Very interesting multiplication routine can be found also here:

http://www.mccw.hetlab.tk/92/Multiplication/en.html

Ah, now I got it, what you mean with using lookup tables.

In this case you can also have a look at this:

http://www.cpcwiki.com/index.php/Programming:Integer_Multiplication#Fast_8bit_.2A_8bit_Unsigned_.28using_log_.2F_antilog_tables.29

Works even with bigger numbers, but maybe not always exact.

I think the multiplication algorithm to choose depends on the program using it. The table version NYYRIKKI shown is very nice for small numbers -64 to +63, but for bigger numbers it slows down a bit because the lookup math exceeds 8 bits and of course the table grows. But for many cases especially on an MSX with a low resolution, the range is enough. Prodatrons algorithm has a much bigger range one 8 bit value -128 to 127 multiplied with a 16 bit value and its only about 50% slower than the table version.

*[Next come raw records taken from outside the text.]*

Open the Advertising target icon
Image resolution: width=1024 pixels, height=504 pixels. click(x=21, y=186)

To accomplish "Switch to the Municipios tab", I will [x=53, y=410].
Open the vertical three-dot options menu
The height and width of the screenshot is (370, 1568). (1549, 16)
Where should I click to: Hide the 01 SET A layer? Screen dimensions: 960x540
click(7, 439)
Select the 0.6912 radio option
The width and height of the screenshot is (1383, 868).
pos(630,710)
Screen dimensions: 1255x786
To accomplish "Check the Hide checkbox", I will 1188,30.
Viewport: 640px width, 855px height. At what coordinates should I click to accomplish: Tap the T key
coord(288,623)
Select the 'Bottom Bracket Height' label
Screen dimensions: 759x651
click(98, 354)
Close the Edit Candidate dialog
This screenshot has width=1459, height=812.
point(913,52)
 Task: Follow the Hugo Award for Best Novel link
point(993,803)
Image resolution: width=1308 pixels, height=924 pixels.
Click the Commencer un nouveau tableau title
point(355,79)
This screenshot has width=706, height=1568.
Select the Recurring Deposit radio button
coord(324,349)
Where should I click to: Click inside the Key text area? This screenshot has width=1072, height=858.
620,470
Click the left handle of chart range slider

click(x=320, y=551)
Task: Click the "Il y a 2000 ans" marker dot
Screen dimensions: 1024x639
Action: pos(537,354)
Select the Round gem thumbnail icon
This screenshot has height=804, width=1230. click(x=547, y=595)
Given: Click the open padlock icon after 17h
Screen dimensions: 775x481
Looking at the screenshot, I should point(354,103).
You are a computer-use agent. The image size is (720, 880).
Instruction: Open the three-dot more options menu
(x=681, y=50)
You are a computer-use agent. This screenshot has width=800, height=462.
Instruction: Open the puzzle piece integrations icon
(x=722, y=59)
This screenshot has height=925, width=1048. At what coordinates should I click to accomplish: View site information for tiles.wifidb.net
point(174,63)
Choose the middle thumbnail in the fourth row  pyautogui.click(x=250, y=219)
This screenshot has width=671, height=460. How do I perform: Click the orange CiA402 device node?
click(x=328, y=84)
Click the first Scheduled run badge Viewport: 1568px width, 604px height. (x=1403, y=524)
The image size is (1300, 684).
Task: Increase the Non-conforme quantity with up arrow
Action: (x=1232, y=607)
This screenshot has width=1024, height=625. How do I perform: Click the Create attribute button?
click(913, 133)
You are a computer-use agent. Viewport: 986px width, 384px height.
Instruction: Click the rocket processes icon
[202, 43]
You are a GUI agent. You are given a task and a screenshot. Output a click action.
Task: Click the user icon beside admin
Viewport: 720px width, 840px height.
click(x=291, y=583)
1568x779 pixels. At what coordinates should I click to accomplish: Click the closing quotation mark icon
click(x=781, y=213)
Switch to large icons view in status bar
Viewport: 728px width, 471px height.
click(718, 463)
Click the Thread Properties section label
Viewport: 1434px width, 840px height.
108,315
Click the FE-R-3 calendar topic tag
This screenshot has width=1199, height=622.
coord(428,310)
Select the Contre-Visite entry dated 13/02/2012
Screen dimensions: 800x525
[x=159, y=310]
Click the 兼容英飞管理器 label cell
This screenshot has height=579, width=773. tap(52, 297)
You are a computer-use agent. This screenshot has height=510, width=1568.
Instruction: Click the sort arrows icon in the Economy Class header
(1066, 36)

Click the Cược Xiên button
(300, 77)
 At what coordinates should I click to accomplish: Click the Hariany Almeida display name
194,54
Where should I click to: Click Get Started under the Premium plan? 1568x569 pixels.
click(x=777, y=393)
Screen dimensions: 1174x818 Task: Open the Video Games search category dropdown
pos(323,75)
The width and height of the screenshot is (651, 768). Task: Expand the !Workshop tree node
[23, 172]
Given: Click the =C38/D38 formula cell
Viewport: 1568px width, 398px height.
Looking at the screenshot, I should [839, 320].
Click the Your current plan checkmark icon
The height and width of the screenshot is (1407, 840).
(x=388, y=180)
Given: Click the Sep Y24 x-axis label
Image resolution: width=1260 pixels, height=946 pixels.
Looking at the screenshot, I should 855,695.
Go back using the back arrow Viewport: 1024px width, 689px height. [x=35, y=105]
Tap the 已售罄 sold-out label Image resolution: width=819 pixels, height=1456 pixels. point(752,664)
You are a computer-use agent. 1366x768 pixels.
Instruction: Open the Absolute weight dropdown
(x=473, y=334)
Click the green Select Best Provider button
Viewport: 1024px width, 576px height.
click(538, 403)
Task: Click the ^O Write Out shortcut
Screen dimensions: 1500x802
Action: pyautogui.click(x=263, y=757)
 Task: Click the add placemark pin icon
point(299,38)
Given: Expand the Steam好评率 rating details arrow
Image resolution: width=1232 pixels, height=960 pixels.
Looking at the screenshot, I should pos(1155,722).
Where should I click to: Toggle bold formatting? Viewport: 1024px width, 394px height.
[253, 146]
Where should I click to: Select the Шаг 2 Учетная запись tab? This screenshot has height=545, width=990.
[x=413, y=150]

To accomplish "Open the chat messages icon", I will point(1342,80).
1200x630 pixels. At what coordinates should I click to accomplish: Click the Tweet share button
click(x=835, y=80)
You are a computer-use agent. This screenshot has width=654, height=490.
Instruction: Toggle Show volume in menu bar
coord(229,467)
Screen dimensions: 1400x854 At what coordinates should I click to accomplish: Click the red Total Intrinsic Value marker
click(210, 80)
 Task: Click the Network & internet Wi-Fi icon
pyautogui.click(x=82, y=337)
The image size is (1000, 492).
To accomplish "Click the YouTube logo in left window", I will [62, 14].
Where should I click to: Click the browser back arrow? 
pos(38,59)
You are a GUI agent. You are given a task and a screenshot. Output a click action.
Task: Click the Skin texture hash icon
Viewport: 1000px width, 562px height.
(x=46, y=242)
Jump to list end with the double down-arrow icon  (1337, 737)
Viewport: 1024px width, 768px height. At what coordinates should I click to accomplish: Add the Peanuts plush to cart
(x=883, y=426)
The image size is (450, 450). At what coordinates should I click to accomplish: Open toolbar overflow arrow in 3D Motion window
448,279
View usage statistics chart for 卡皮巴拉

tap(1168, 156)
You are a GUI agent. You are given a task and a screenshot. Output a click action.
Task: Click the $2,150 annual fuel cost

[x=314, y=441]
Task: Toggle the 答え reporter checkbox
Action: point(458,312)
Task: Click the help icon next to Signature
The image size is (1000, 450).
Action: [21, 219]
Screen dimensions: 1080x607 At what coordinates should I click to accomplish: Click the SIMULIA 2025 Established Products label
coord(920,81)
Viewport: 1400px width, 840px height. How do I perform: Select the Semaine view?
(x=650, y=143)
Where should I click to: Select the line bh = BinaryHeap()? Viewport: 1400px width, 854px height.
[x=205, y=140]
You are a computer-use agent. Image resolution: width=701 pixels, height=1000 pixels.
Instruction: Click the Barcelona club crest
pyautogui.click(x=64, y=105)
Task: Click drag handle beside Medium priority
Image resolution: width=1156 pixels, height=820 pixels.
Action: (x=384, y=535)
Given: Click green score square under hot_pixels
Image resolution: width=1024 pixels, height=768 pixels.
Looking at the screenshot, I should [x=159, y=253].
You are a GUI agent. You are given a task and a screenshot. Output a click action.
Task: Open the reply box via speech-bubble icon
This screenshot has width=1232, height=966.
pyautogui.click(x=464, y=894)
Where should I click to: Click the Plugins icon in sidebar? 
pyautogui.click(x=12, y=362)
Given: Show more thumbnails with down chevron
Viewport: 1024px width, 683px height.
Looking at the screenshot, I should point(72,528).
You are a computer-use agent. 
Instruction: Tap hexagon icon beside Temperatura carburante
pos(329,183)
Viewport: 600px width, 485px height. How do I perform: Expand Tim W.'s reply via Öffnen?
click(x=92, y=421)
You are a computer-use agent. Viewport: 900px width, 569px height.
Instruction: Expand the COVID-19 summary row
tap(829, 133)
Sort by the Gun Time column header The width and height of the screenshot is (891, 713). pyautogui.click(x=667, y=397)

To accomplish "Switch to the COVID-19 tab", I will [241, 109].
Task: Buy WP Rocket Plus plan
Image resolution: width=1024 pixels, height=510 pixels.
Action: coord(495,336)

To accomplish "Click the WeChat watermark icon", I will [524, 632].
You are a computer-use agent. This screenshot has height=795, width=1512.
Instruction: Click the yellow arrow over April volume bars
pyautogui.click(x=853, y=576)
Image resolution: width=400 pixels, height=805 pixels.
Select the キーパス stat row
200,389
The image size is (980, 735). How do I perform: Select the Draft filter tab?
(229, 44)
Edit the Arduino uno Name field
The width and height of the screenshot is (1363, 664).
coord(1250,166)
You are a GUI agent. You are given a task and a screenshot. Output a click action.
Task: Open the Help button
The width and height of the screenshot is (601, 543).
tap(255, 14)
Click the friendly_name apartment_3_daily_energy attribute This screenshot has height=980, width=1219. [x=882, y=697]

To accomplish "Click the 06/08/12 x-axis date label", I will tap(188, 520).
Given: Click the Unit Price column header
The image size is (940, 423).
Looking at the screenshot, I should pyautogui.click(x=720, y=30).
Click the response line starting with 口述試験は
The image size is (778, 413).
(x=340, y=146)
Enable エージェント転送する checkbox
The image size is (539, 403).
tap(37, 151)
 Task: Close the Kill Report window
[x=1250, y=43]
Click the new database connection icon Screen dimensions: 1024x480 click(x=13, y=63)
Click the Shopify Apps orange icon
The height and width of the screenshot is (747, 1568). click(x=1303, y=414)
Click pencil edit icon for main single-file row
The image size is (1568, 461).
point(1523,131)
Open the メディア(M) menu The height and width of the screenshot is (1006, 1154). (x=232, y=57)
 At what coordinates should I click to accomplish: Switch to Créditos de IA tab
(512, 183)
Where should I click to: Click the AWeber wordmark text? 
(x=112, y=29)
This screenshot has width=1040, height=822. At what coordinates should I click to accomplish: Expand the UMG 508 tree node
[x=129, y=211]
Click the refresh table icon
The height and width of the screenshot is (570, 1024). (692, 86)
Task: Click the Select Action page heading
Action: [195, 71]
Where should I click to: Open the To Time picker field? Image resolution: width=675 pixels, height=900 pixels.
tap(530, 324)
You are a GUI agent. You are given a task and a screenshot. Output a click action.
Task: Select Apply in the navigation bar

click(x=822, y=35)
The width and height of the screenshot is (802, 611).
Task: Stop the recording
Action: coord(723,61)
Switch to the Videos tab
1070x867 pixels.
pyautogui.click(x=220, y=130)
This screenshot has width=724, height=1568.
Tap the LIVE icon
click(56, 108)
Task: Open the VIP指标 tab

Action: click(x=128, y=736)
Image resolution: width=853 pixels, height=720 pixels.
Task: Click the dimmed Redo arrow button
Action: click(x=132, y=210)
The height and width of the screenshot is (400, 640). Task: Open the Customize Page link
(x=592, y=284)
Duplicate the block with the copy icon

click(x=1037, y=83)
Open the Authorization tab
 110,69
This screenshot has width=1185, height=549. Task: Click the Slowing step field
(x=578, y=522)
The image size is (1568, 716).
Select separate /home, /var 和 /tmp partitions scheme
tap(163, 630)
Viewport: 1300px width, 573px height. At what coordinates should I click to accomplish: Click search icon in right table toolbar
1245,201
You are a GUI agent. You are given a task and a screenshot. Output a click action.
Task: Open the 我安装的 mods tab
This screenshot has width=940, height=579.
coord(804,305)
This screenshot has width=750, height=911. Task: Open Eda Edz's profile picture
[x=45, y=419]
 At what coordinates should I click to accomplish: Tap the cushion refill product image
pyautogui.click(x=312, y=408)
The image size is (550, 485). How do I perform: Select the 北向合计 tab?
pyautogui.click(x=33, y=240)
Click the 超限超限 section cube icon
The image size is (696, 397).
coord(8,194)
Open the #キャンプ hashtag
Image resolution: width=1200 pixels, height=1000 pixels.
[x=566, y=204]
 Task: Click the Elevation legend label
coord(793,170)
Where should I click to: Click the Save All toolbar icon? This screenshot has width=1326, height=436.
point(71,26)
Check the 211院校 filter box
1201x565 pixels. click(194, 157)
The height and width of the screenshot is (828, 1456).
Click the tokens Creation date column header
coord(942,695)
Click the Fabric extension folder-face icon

Btw, one of my IOCCC entries uses the same hyperbolic functions as the table based multiplication algorithm, but in this case to generate prime numbers.

About R800 multiplications, how to get signed multiplications in a better way that this?

;;;;;;;;;;;;;;;;;;;;;;;;;;;;;;;;;;;;;;;;;;;;;;;;;;;;;;;;;;;;;;;;; ; Signed int 16 bit x 16 bit -> 32 bit multiplication for r800 ; Called with 1st arg in DE, 2nd arg in BC. Returns with ; HLDE = DE*BC global _imul _imul: ex de,hl ; HL*BC bit 7,b jp nz,bc_is_neg bit 7,h jp nz,hl_is_neg ; HL>=0 and BC>=0 muluw_hl_bc ; result in DEHL ex de,hl ; result in HLDE ret hl_is_neg: ; HL<0 and BC>=0 muluw_hl_bc ; result in DEHL ex de,hl ; result in HLDE and a sbc hl,bc ; hl*bc + -1*bc<<16 ret bc_is_neg: bit 7,h jp nz,bc_hl_are_neg ; HL>=0 and BC<0 push hl muluw_hl_bc ; result in DEHL ex de,hl ; result in HLDE pop bc and a sbc hl,bc ; hl*bc + -1*hl<<16 ret bc_hl_are_neg: ; HL<0 and BC<0 push hl push bc muluw_hl_bc ; result in DEHL ex de,hl ; result in HLDE pop bc and a sbc hl,bc ; hl*bc + -1*hl<<16 pop bc and a sbc hl,bc ; hl*bc + -1*hl<<16 + -1*bc<<16 ret

I thinks the sign verification can be done faster

rules

+ + = +

- + = -

+ - = -

+ + = +

that is just a XOR true table

so,

ld a, b

xor h

and $80

jr z, sign_positive

sign negative

saving all those BIT and separate JR of two stages.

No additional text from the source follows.